◆ **Aim of the exercise**:
Write down the lines exactly as they appear, from the one that contains "Given: Swap origin" through the final line of the records, so that both ends are kept and no pictures come along.

◆ **Collected data**:

*** Block opens ***

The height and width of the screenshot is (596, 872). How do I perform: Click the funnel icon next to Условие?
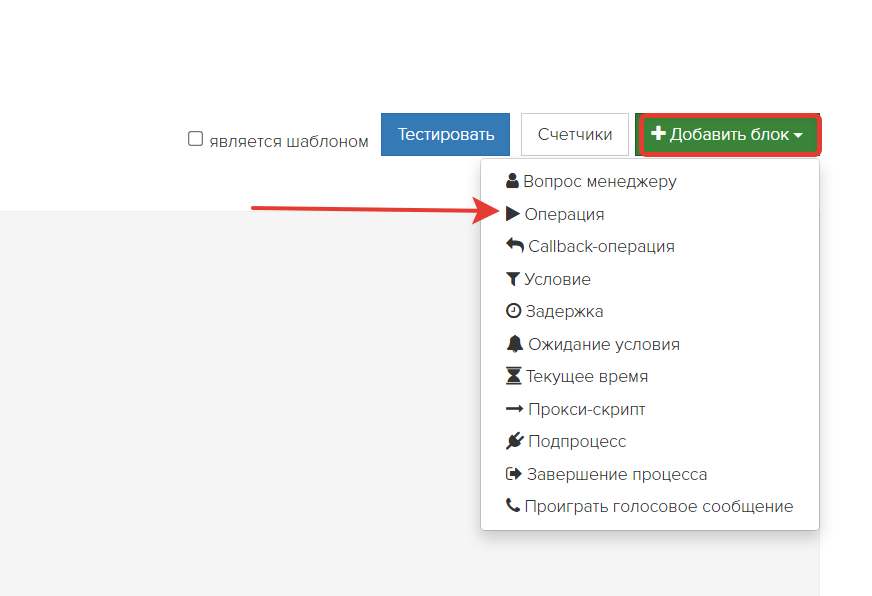pos(512,279)
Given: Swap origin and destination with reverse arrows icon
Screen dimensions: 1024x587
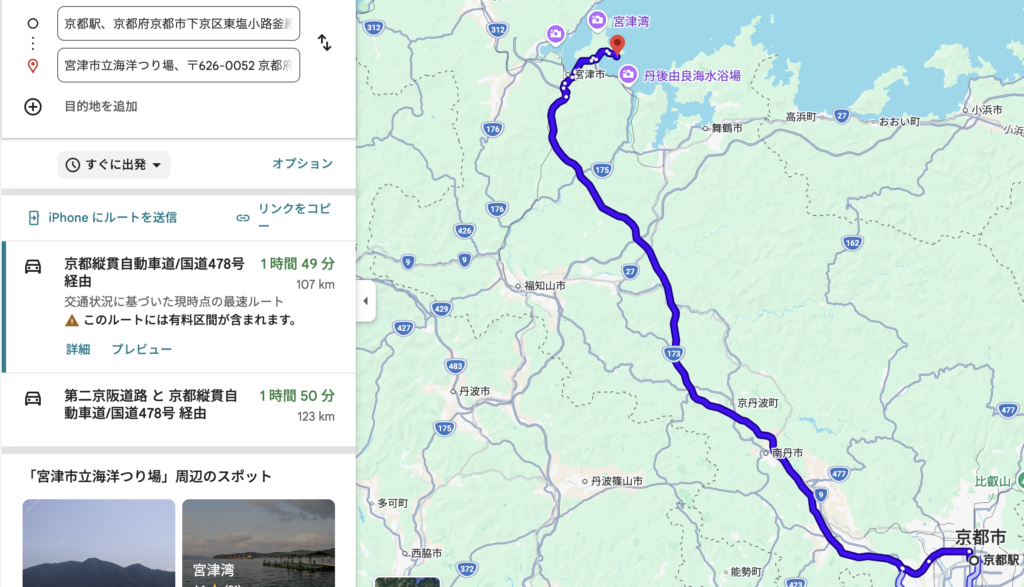Looking at the screenshot, I should (x=325, y=43).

*** Block closes ***

◆ **Problem solution**:
Given: Swap origin and destination with reverse arrows icon
Screen dimensions: 1024x587
Looking at the screenshot, I should (x=325, y=43).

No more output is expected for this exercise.